SUPPLIED MATERIAL: Begin

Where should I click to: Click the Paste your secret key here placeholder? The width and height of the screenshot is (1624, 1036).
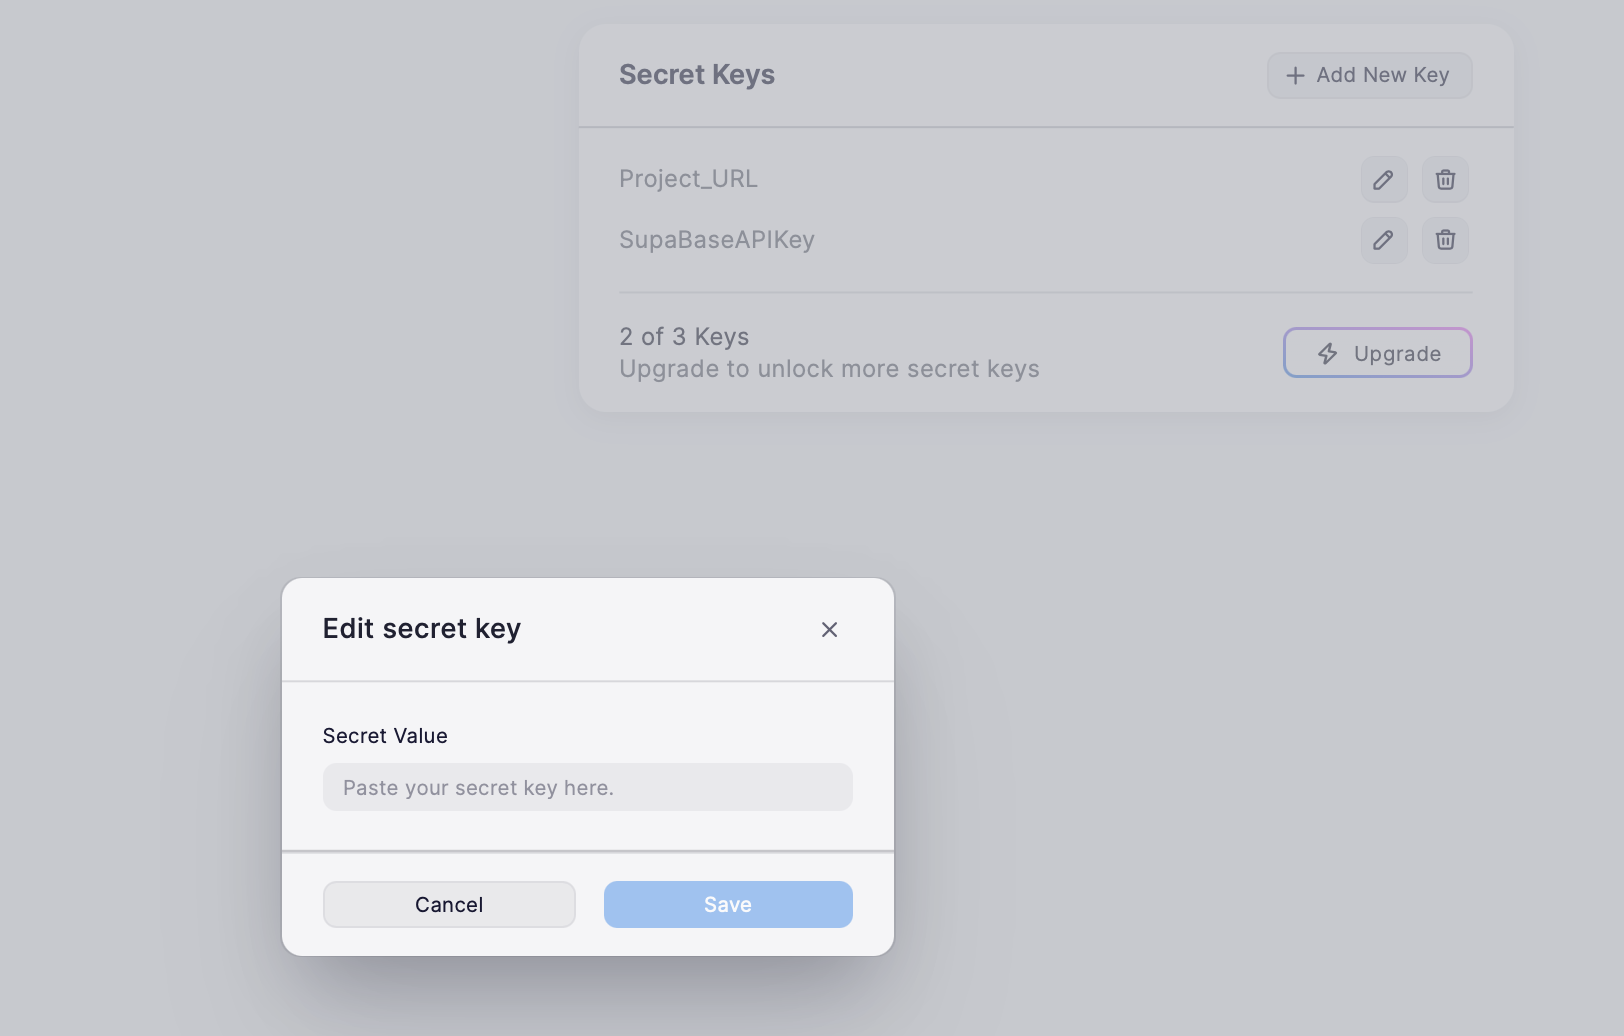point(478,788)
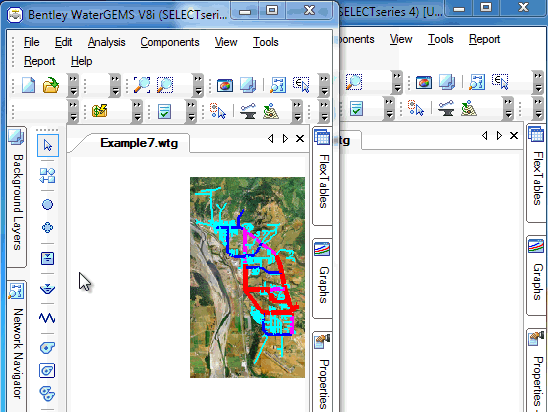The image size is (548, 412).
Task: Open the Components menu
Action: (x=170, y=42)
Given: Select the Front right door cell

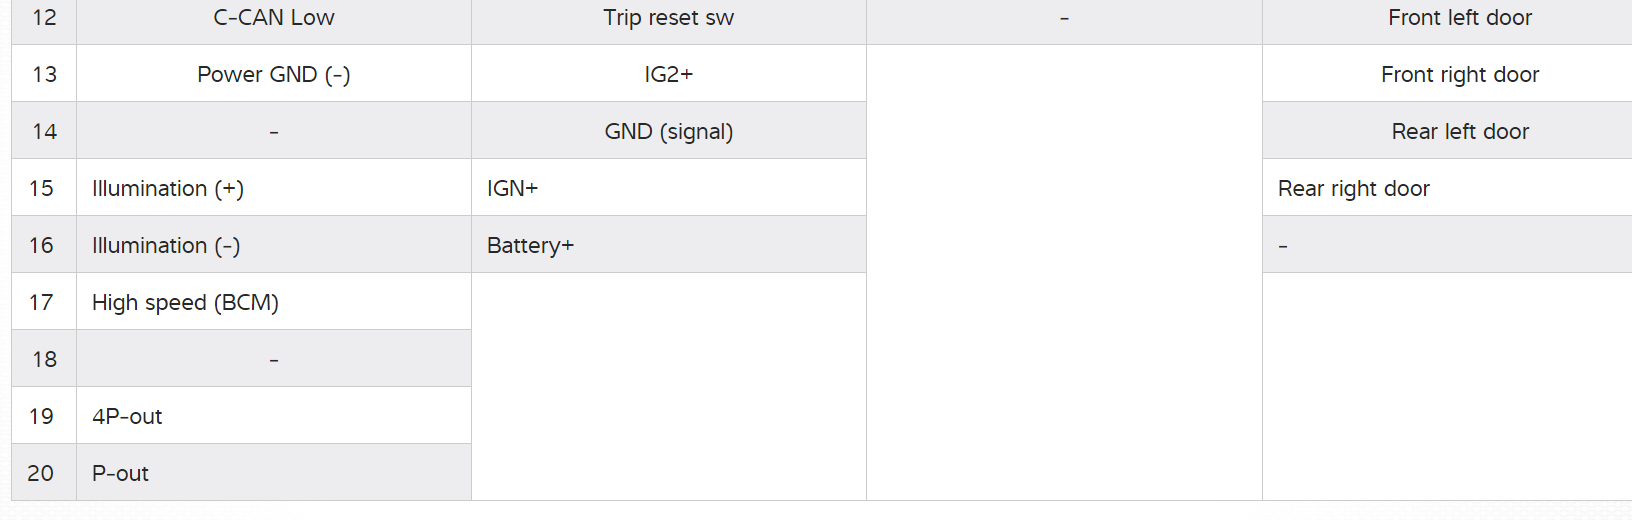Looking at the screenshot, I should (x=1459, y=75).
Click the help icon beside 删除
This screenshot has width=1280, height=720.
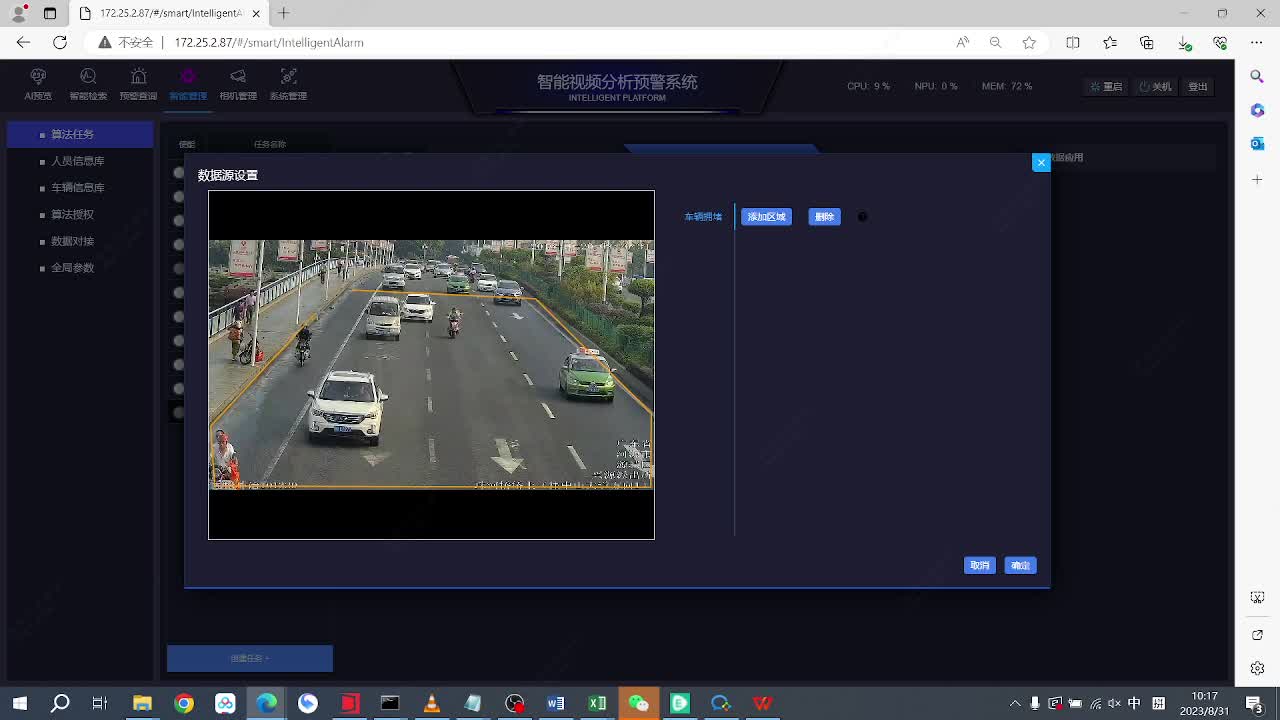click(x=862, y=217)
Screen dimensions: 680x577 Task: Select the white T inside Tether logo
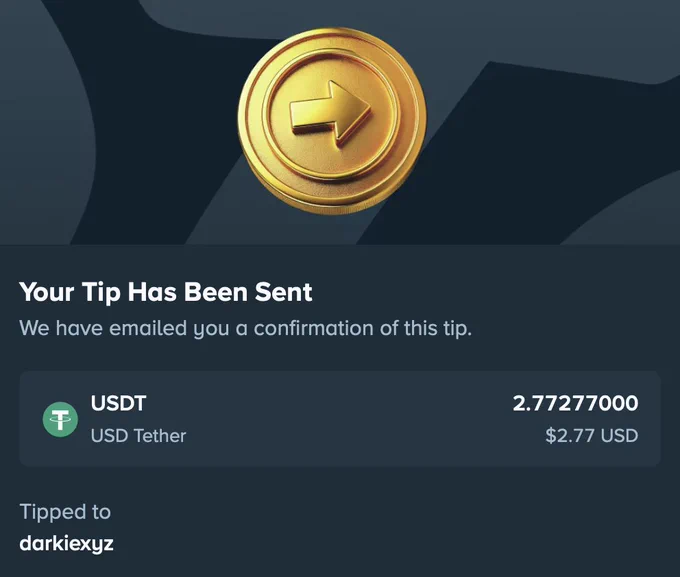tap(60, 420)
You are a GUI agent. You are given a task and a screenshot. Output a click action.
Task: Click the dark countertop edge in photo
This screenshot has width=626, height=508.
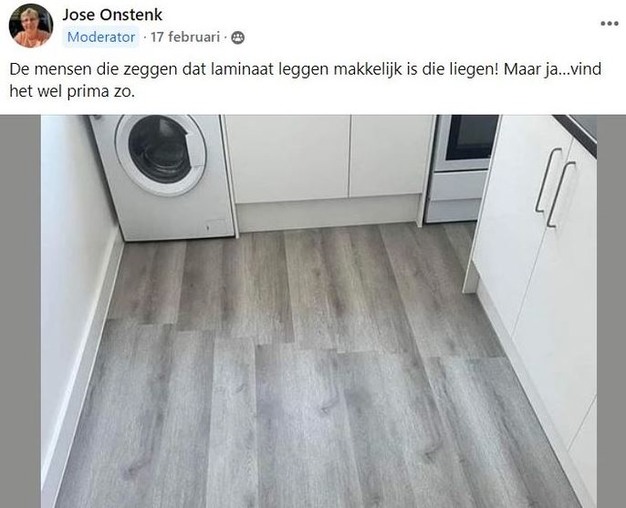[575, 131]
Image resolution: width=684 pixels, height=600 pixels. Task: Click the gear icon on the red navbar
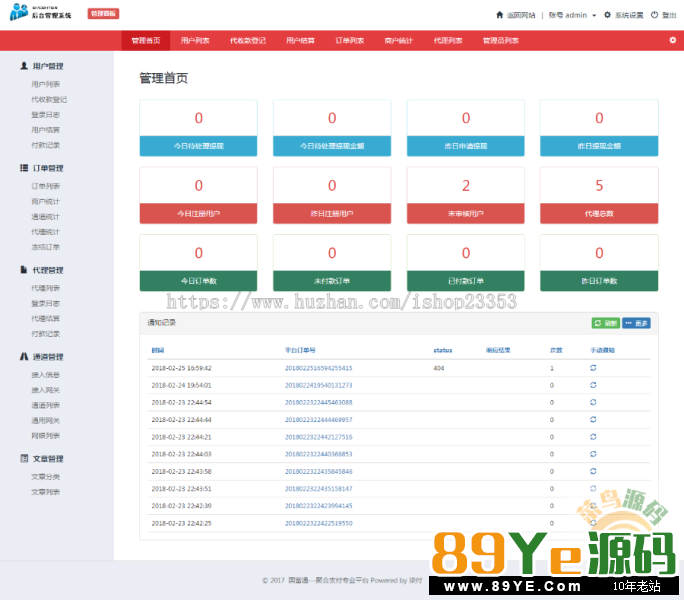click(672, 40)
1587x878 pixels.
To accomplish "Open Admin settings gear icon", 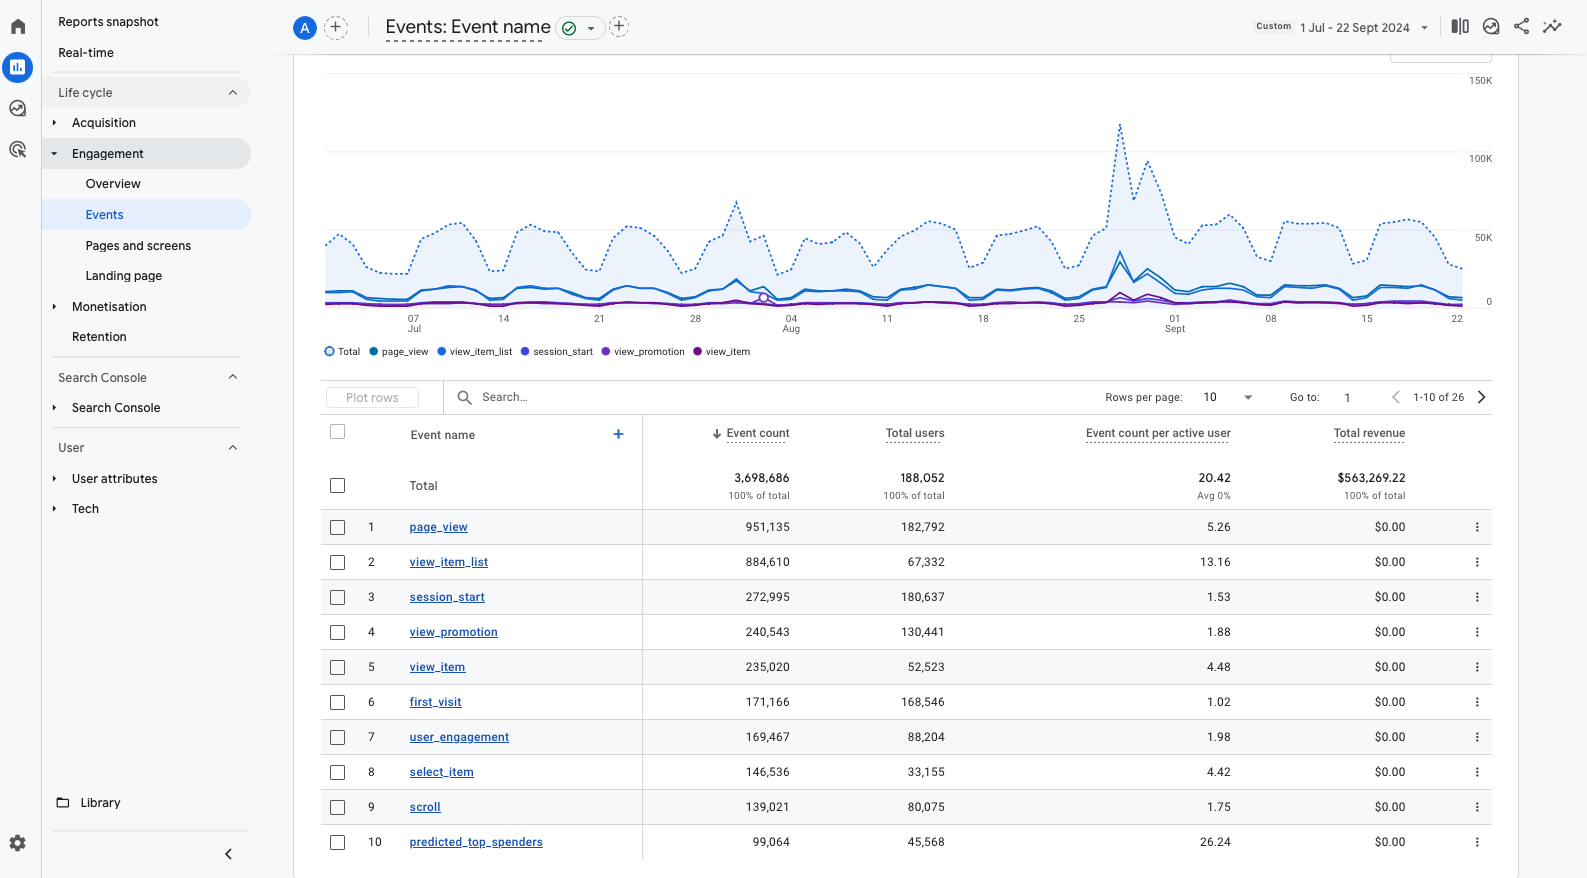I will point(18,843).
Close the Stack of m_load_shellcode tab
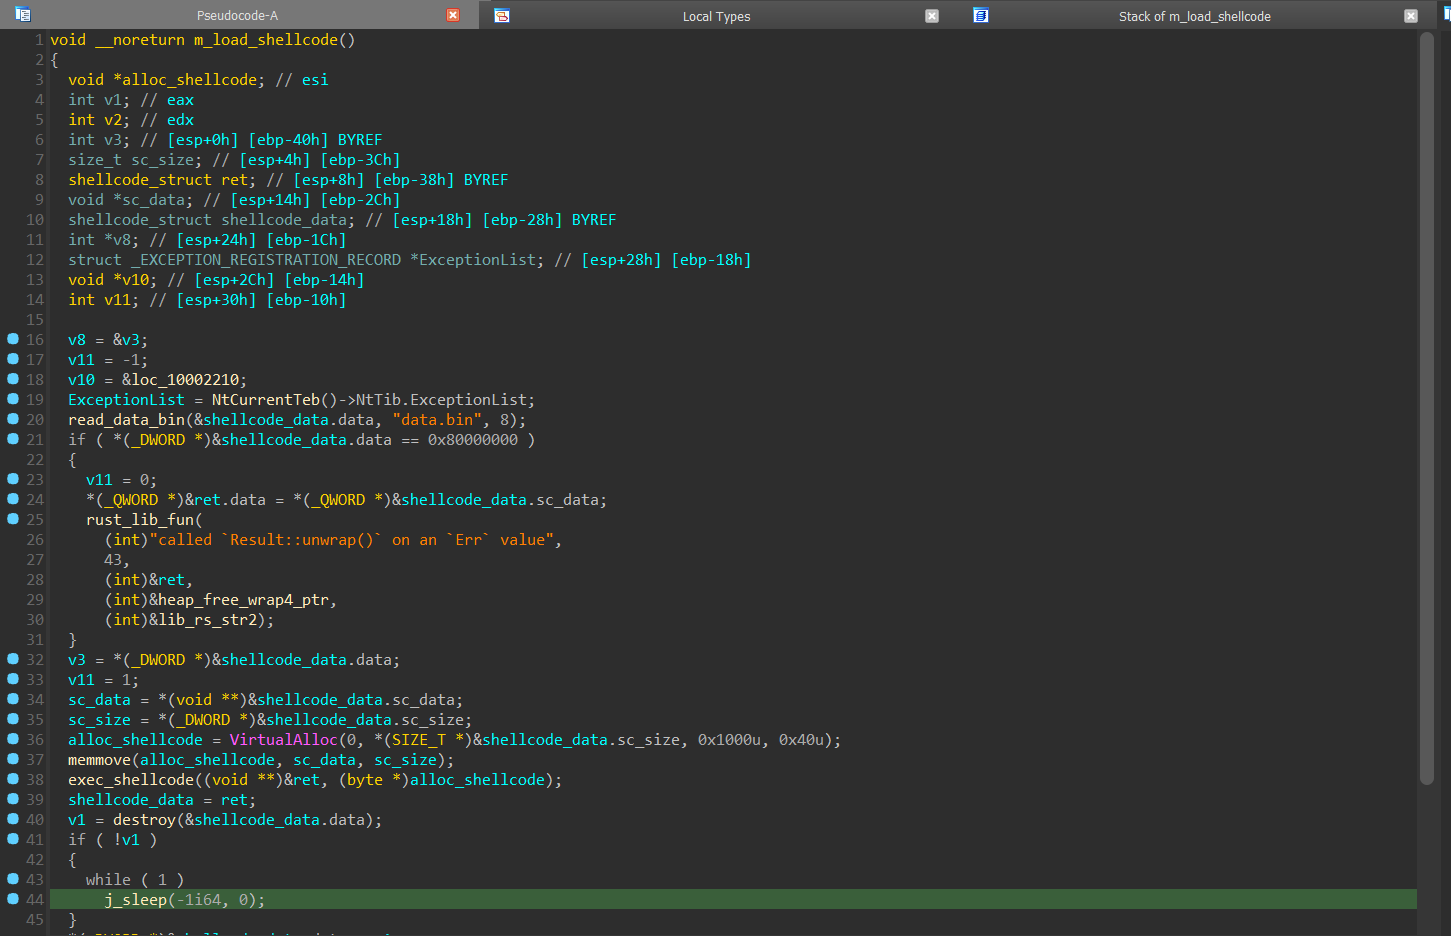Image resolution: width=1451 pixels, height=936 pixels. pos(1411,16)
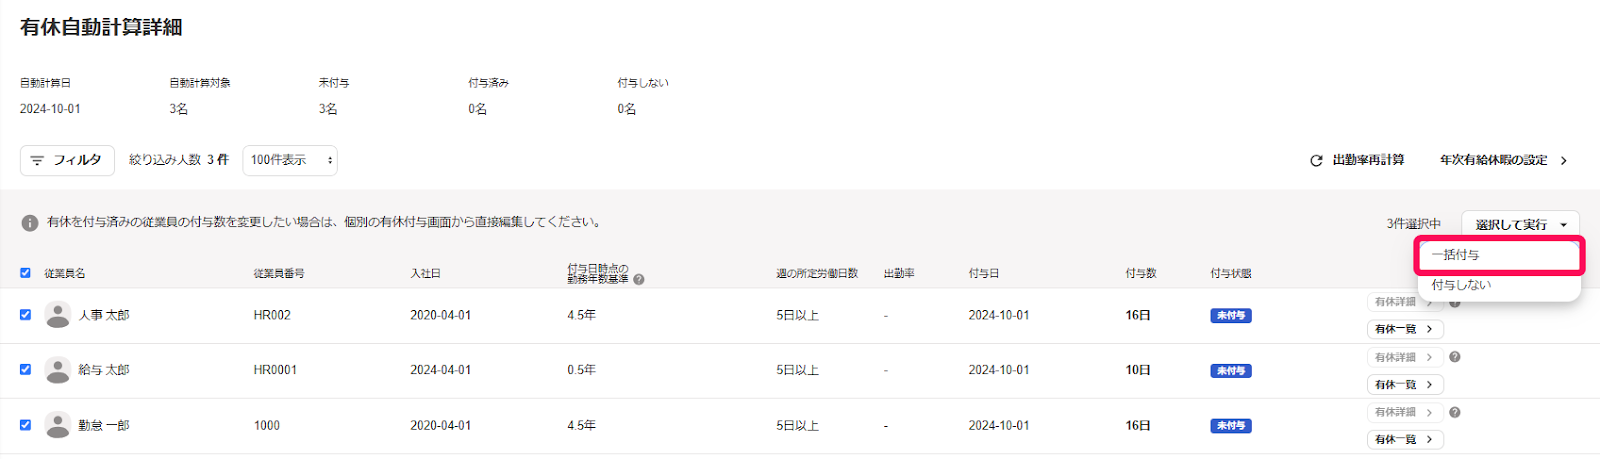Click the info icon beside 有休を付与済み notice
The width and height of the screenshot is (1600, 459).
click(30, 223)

SUPPLIED MATERIAL: End

> BRIEF
Restate word for word every line from the top of the entries above to the line with "Click the help icon beside 删除", inclusive, and skip any pictures.

> SOLUTION FOR THIS TASK
Where should I click to: Click the Paste your secret key here placeholder? The width and height of the screenshot is (1624, 1036).
point(478,788)
The image size is (548, 412).
Task: Open the Components menu
Action: (x=170, y=42)
Given: Select the Front right door cell

Looking at the screenshot, I should (x=1459, y=75).
Click the help icon beside 删除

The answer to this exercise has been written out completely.